Once there, any sense of personal dignity is shed as quickly as the clothing. Men will choose from a variety of fashion wear from the 50s (and I’m still undecided which is the worse look, white socks and sandals or a pair of speedos) and stroll the beaches pretending not to be checking out the scantily clad young ladies who are trading their non summer coat of orange fake tan for a thorough coating of British Lobster Red sun burn. In the olden days, some seaside resorts used to run wet T-shirt competitions. These days, girls seem to participate in a more informal competition, the object of which is to see who can wear the least amount of fabric without actually revealing either nipples or genitals. It’s a great game and I’m often tempted to go around handing out rosettes to those I feel have excelled, but have thus far refrained from doing so. I fear that some may misinterpret my well intentioned generosity and react negatively.
Come evening, families will light up barbecues on the beach, serving up sausages and burgers constituting 48% pork or beef , 2% other stuff and 50% sand. Once fed, the aforementioned young ladies will prepare for their evening out. This will take upwards of two hours. Which is another of life’s little mysteries, because to the casual observer they seem to look pretty much the same as they did on the beach, but with matching belts and handbags.
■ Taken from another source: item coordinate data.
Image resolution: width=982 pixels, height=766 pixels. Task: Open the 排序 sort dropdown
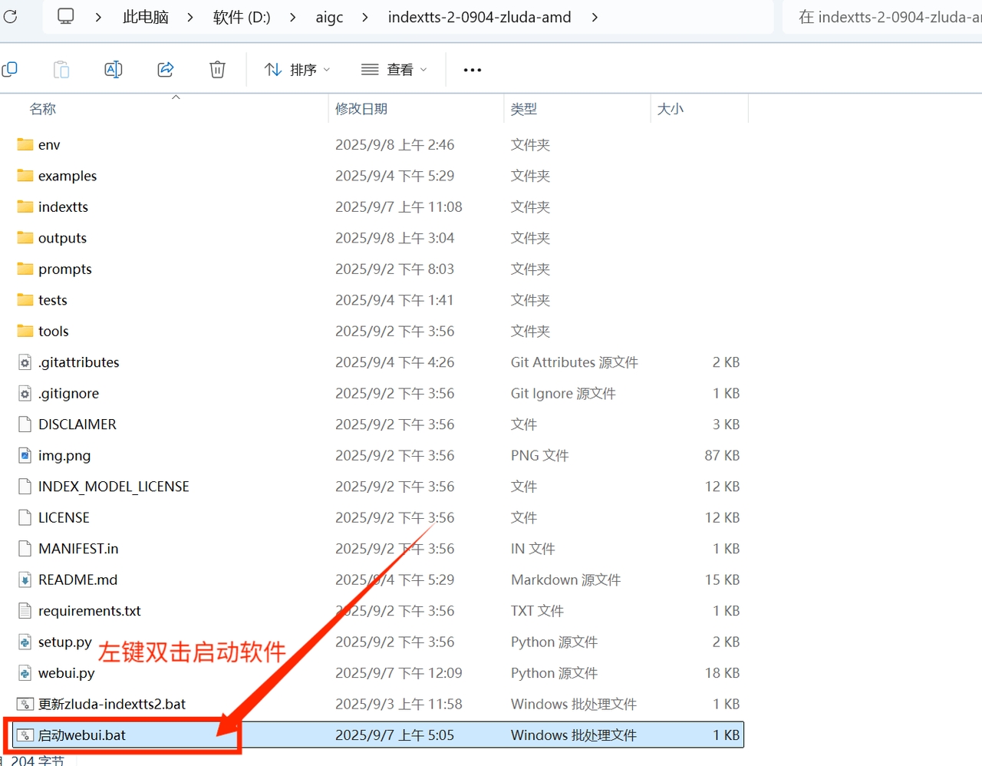(298, 70)
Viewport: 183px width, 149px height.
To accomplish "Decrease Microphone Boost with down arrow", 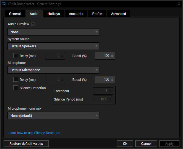I will [112, 81].
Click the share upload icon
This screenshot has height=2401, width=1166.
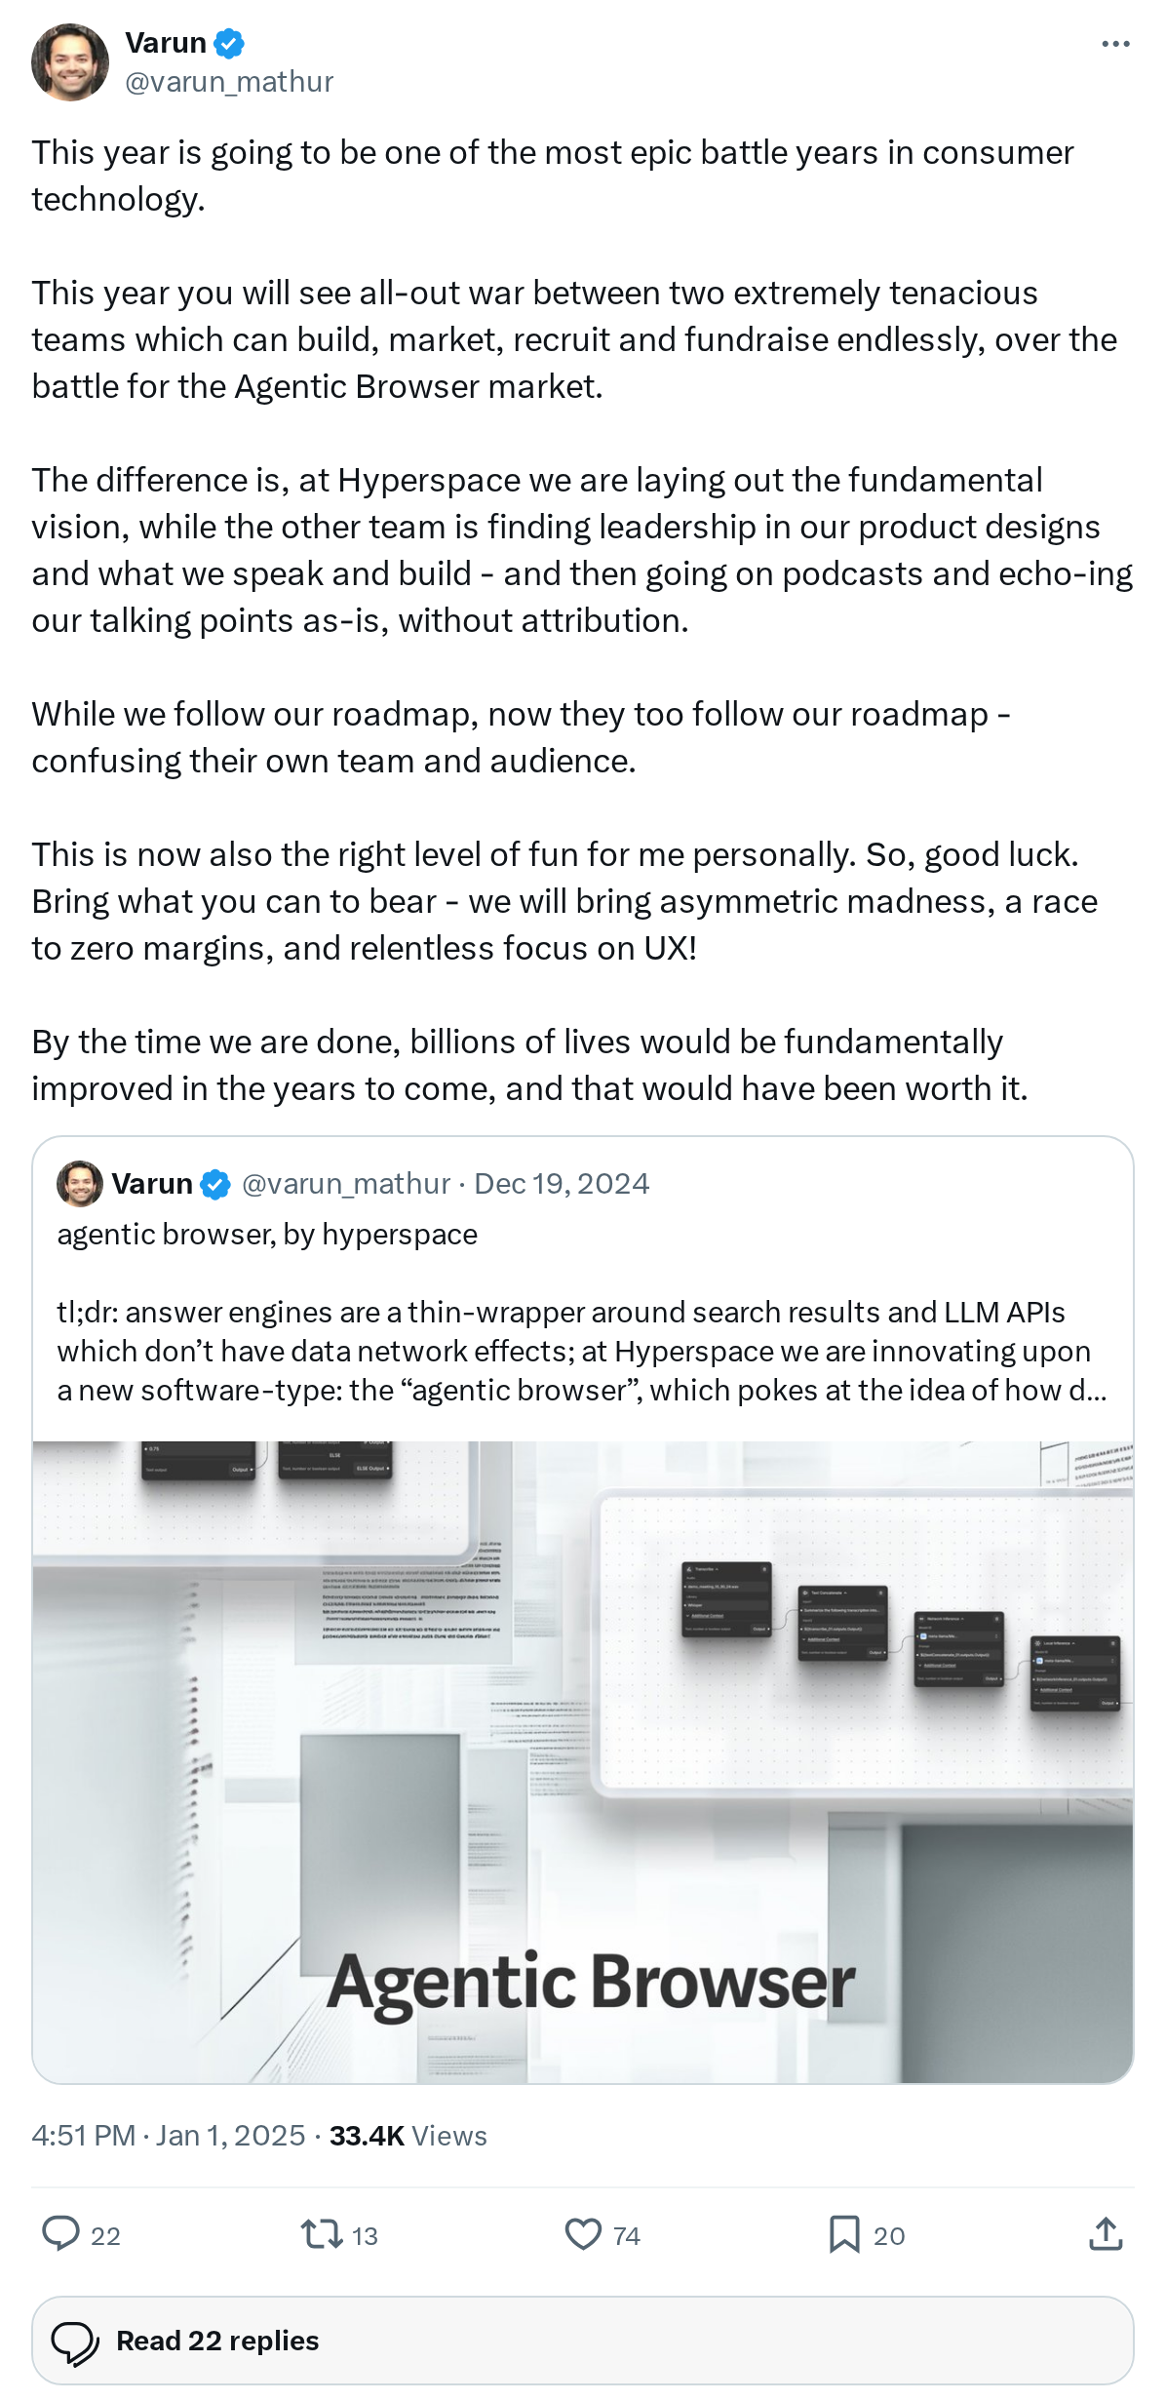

The inch of
casually plastered carefully applied cosmetic products surely does not take two hours to do.
It’s all a waste of time anyway. By midnight, the boys they were trying to impress will have all beaten each other up, and the girls will be drunkenly sprawled, some in tears, across pavements outside of pubs and clubs. To think, Spencer Tunick repeatedly goes to so much cost and effort to photograph hordes of brightly coloured naked people in various city locations, and all he ever really needed to do was take a late evening stroll through Clacton-on-Sea in July for a ready made scene that just begs the title ‘Urban Clunge’*.
There’s another scourge of the Great British Summer. Caravans. Plagues of them appear from nowhere around Easter time, usually piloted by people who are keen enough to fit 3 foot telescopic rear view mirrors to the wings of their cars but are otherwise completely incapable of navigating their caravans safely on public roads. Side winds topple them on motorways whilst urban infrastructure such as lamposts, bollards and fences are battered each time one attempts to go around corners.
And all for what? To live in a cramped box in a field with sanitary conditions that would appall the most hardline of prison wardens. Really they are just practicing to be gypsies. Which is an odd thing to do. Everyone hates gypsies. If you asked the average man in the street to say one good thing about gypsies, the politest answer would be that they have a shorter lifespan than the average UK citizen. But there you have it.
I’m not really much of a beach person myself and am not so keen on living in a field. I prefer a walk along the coast when it is largely deserted in autumn, winter or spring. Personally, I think the nicest place to spend a warm summers day in Blighty is on a freshly mown lawn within the estate of a mansion, castle or ornate garden. The aroma of the cut grass is the smell of summer. A picnic featuring plenty of bread and cheese with bowls of olives fits the scene perfectly. And the radio, tuned the BBC 5 Live to listen to the cricket. What finer way to pass the day than the sound of leather on willow as Cook and Root give the Pakistanis a sound thrashing.
- Clunge remains the finest word invented by the writers of the Inbetweeners. It’s vulgar, yet somewhere still blog usable.